Le dernier grief du réalisateur visait à soutenir d’une part que le contrat instituait une clause de non concurrence et portait atteinte à la liberté de travailler – et de créer- en raison de l’interdiction faite au cinéaste de proposer à toute société tierce un projet de film cinématographique et de conclure tout accord de partenariat similaire ou identique avec des sociétés tierces. Le réalisateur ajoutait d’autre part que cette double interdiction portait une atteinte excessive à sa liberté de travailler et de créer augmentée par l’inconsistance de la contrepartie financière, de plus remboursable- mais en partie-, si le cinéaste envisageait de réaliser un projet avec un tiers. Il invoquait ces interdictions comme étant contraires aux dispositions de l’article L.132-4 du CPI et à celles de l’article L.1121-1 du Code du travail. Le Tribunal relève que ces dernières dispositions ne sont pas applicables en l’absence de lien de subordination salariée entre le producteur et le réalisateur. Il note, en outre, que l’interprétation faite par le cinéaste est erronée : le réalisateur se trouve, après proposition faite au producteur et refus de ce dernier, dans la possibilité de soumettre à tout tiers son projet, et donc ainsi exercer son art.

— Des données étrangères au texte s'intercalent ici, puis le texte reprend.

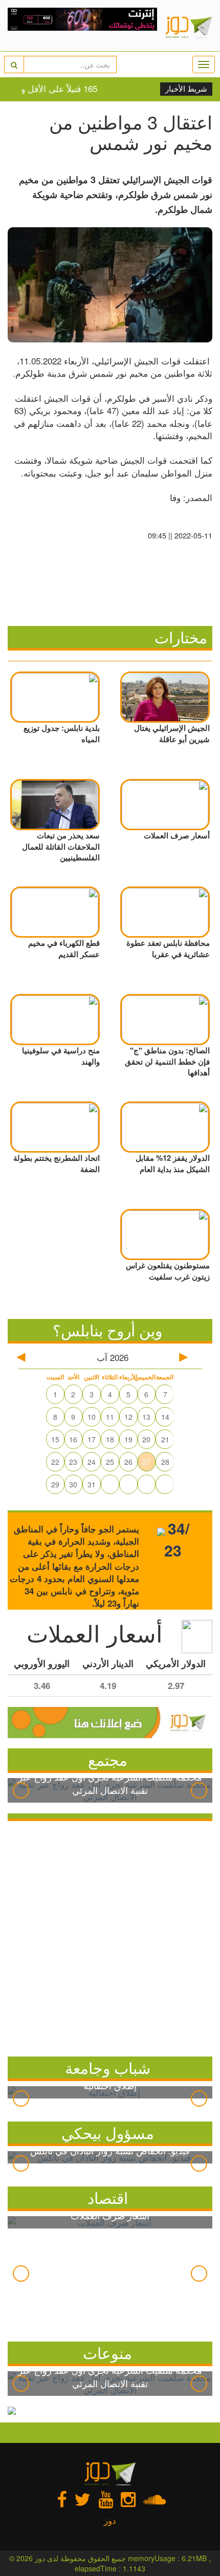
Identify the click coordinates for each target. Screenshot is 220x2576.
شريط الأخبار (186, 89)
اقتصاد (107, 2198)
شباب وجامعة (107, 2068)
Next (199, 1790)
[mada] (83, 26)
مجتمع (107, 1759)
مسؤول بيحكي (107, 2133)
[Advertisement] (110, 1936)
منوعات (107, 2353)
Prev (21, 1790)
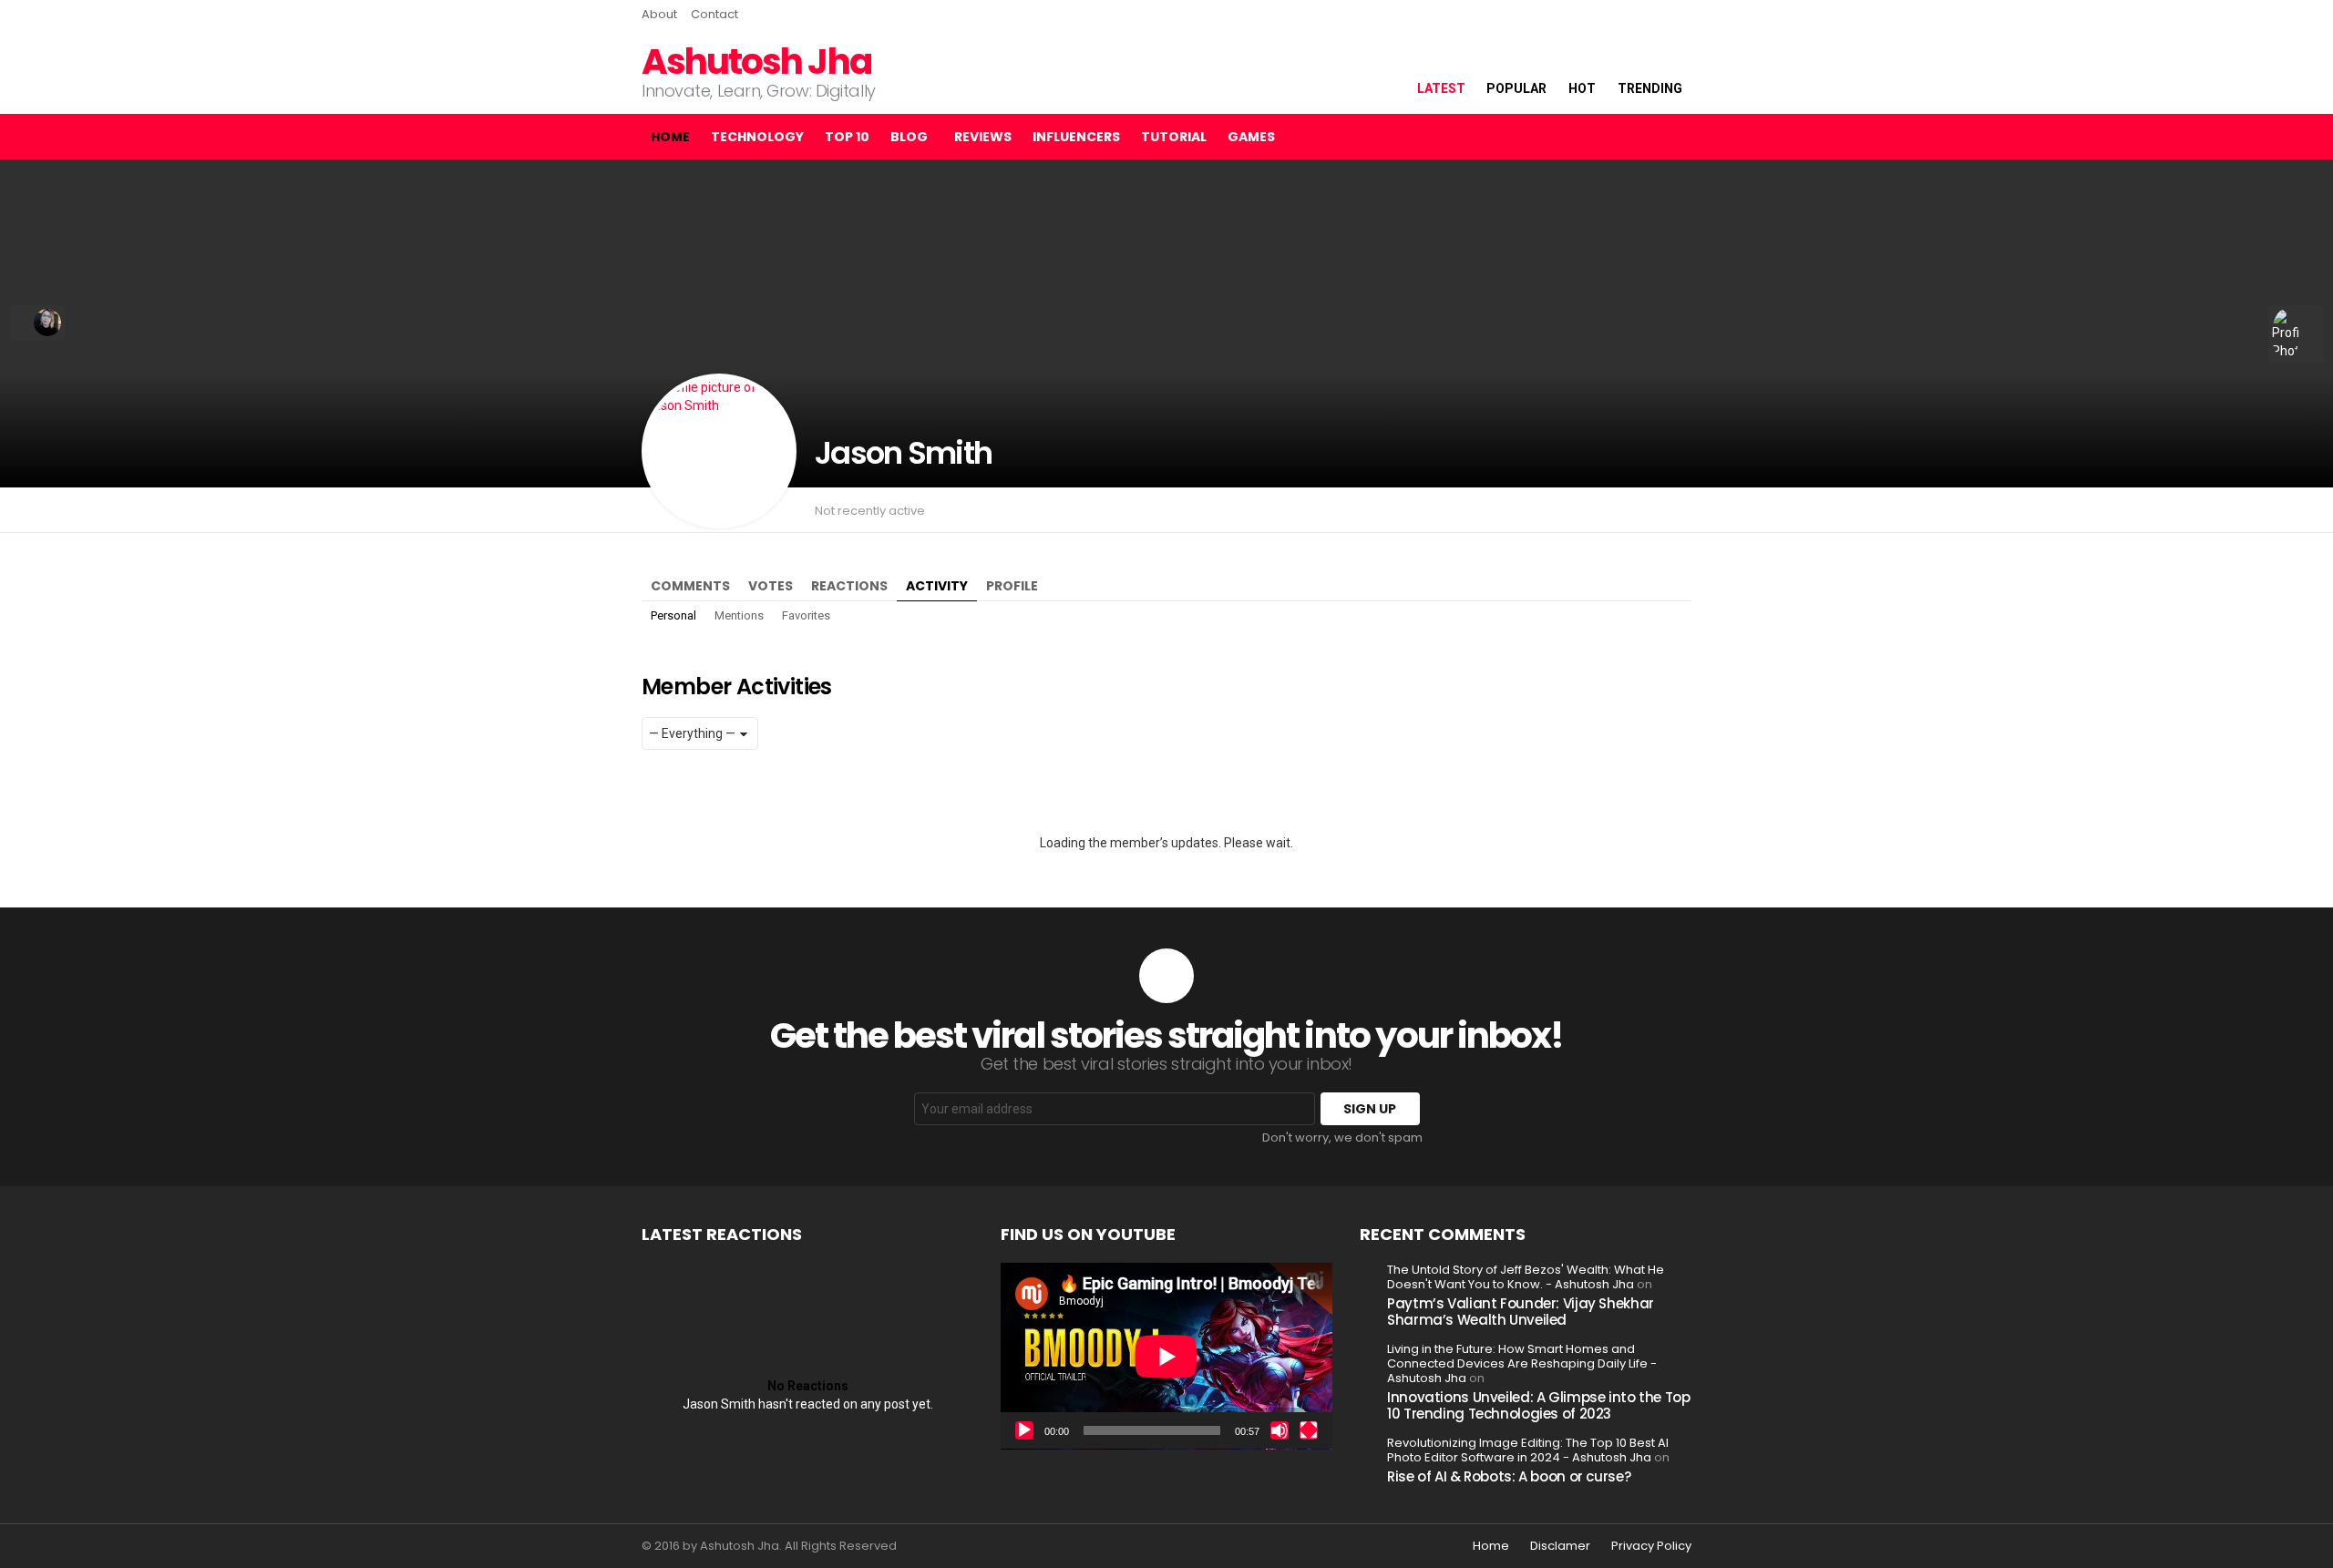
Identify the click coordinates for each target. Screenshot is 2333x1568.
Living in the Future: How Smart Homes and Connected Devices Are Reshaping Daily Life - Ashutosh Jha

L’ensemble des moyens soulevés par le réalisateur étant rejeté, le Tribunal examine les arguments du producteur relatifs aux manquements du réalisateur dans l’exécution du contrat.

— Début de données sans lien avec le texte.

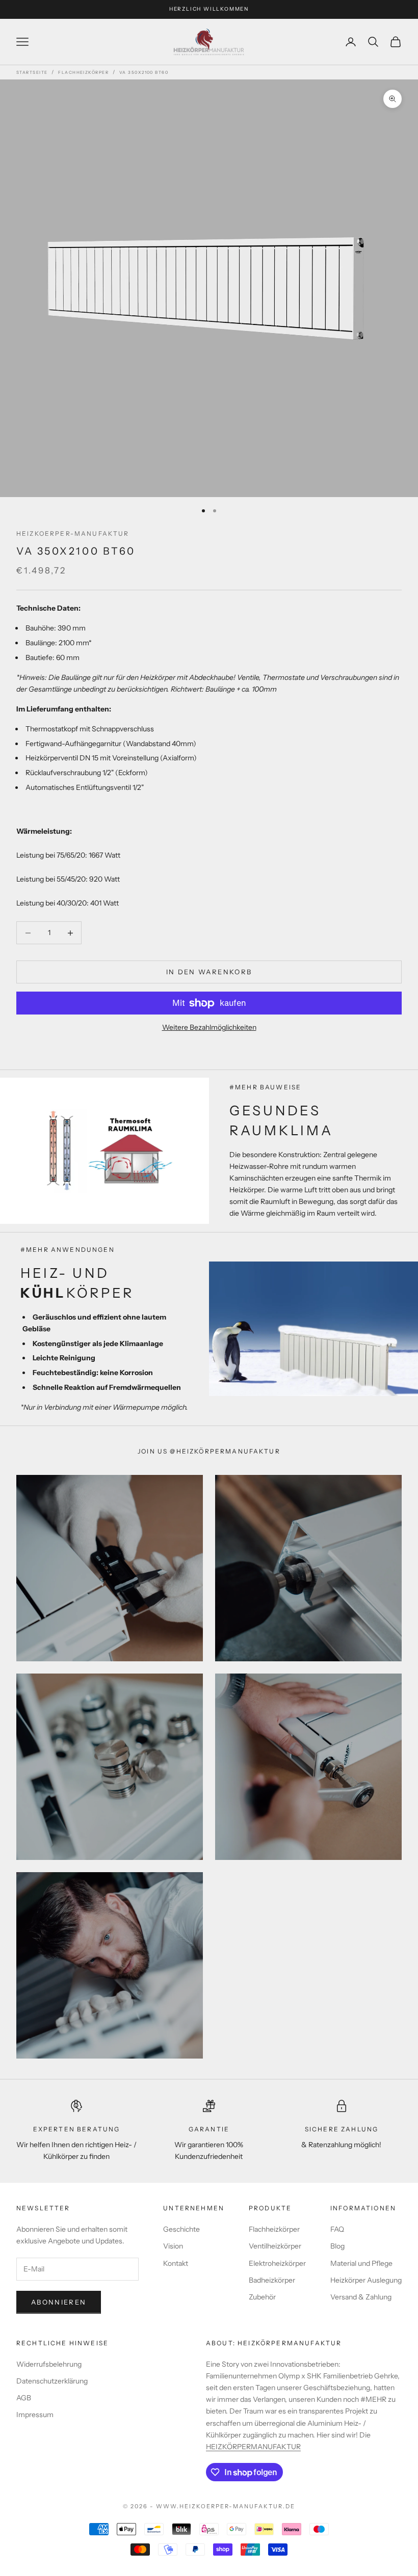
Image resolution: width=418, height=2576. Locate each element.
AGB (23, 2397)
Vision (173, 2246)
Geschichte (181, 2229)
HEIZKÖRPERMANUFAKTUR (253, 2446)
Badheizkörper (272, 2280)
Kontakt (175, 2263)
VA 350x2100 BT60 (143, 72)
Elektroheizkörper (277, 2263)
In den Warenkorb (209, 972)
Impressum (35, 2414)
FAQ (337, 2229)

Le Tribunal relève que des idées de film ont été évoquées mais que le réalisateur ne justifie pas de la remise, par lui-même, au producteur d’un synopsis, conforme aux usages de la profession et aux stipulations contractuelles. Dès lors, le réalisateur ne pouvait se trouver libéré des liens du contrat et ne pouvait, dès lors, proposer à un tiers, sans l’évoquer préalablement avec le producteur, de nouveaux projets de films. La résolution du contrat est prononcée au vu de ces manquements graves, entraînant la restitution, par le cinéaste, des sommes perçues à titre d’avance sur ses droits d’auteur.

A titre de demande reconventionnelle, le réalisateur sollicitait la condamnation en réparation du préjudice matériel, artistique et professionnel subi du fait d’un comportement déloyal et dolosif ainsi qu’au titre d’un préjudice d’image et d’un préjudice moral. Le cinéaste soutenait que des pressions, harcèlement de toutes natures l’avaient empêché de travailler pendant trois ans. Mais, dès lors qu’il avait nourri, sur la même période, plusieurs projets avec des sociétés tierces, sans que l’absence d’aboutissement de ceux-ci ne puissent être liés aux agissements de son producteur, le Tribunal rejette les demandes d’indemnisation dans leur principe, soulignant en outre, que le cinéaste avait de lui-même fait le choix de rendre public le différend l’opposant à son producteur en adressant un courrier au Ministre de la Culture, en charge, à l’époque des faits.

Les demandes du réalisateur à l’encontre de l’agent sont, également, rejetées, à défaut de preuve des manquements aux obligations d’information et de conseils et à la soi-disant adoption d’une neutralité « ambigüe » de l’agent d’être prouvés, la résiliation unilatérale du contrat à durée indéterminée entre le cinéaste et son agent pouvant intervenir à tout moment et être motivée par la « simple » perte de confiance mutuelle, sans revêtir de caractère fautif ou brutal.